On 11/13/2011 06:46 PM, Platonides wrote:
On 13/11/11 01:44, William Allen Simpson wrote:
On 11/12/11 6:45 PM, Platonides wrote:
When users get a message on their commons talk page, they will receive an email informing of that.
In my personal experience, that's only true for the *first* message. If you don't check Talk after that, then you don't get any more emails.
In my case, the first message was a welcome. I didn't need to see the welcome. My guess is other more casual users don't bother either, so they won't see any deletion messages.
How did you know it was a welcome message? And why were you so sure that you didn't need to read it (you know, that welcome message actually includes useful information) and it was ok to ignore its content and further ones?

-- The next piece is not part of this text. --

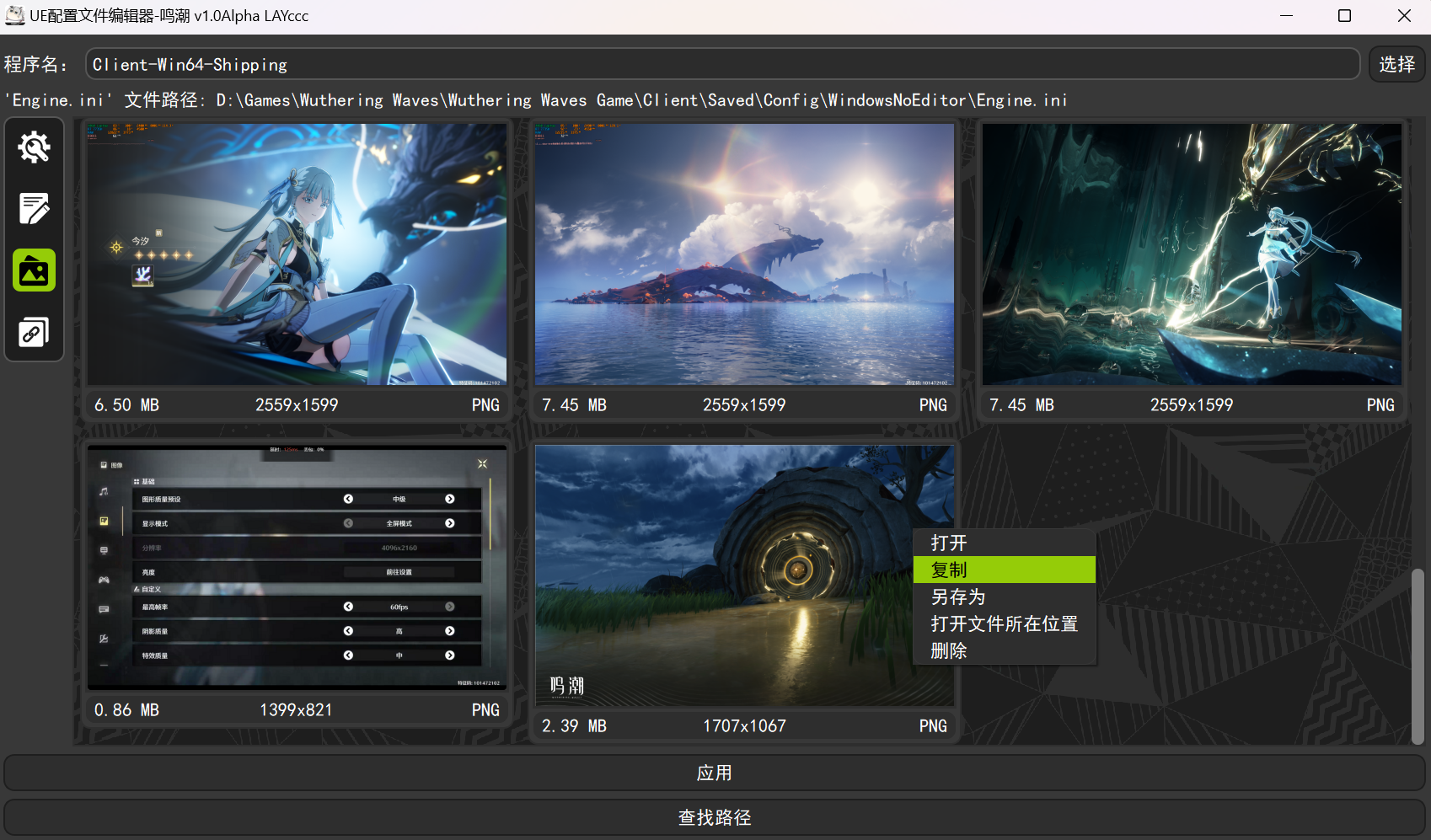Select the config edit (note pencil) sidebar icon
The width and height of the screenshot is (1431, 840).
click(x=34, y=208)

Big welcome messages full of links make people's eyes glaze over. That's not just William Allen Simpson, that's lots of people. They see the headline "Welcome" and a bunch of text and skim it, don't see anything immediately urgent or relevant to their needs, and figure it's kind of like an End User License Agreement or other big walls of text that are not really necessary to read right then, which is usually a reasonable assumption. It seems reasonable to mention and try to fix this user interface & New Editor Engagement issue. And this is related to the work that the Community folks, like Maryana Pinchuk and Steven Walling, are doing with
https://en.wikipedia.org/wiki/Wikipedia:UWTEST
https://meta.wikimedia.org/wiki/Template_A/B_testing
so those might be fruitful places for interested folks to collaborate on fixing this problem.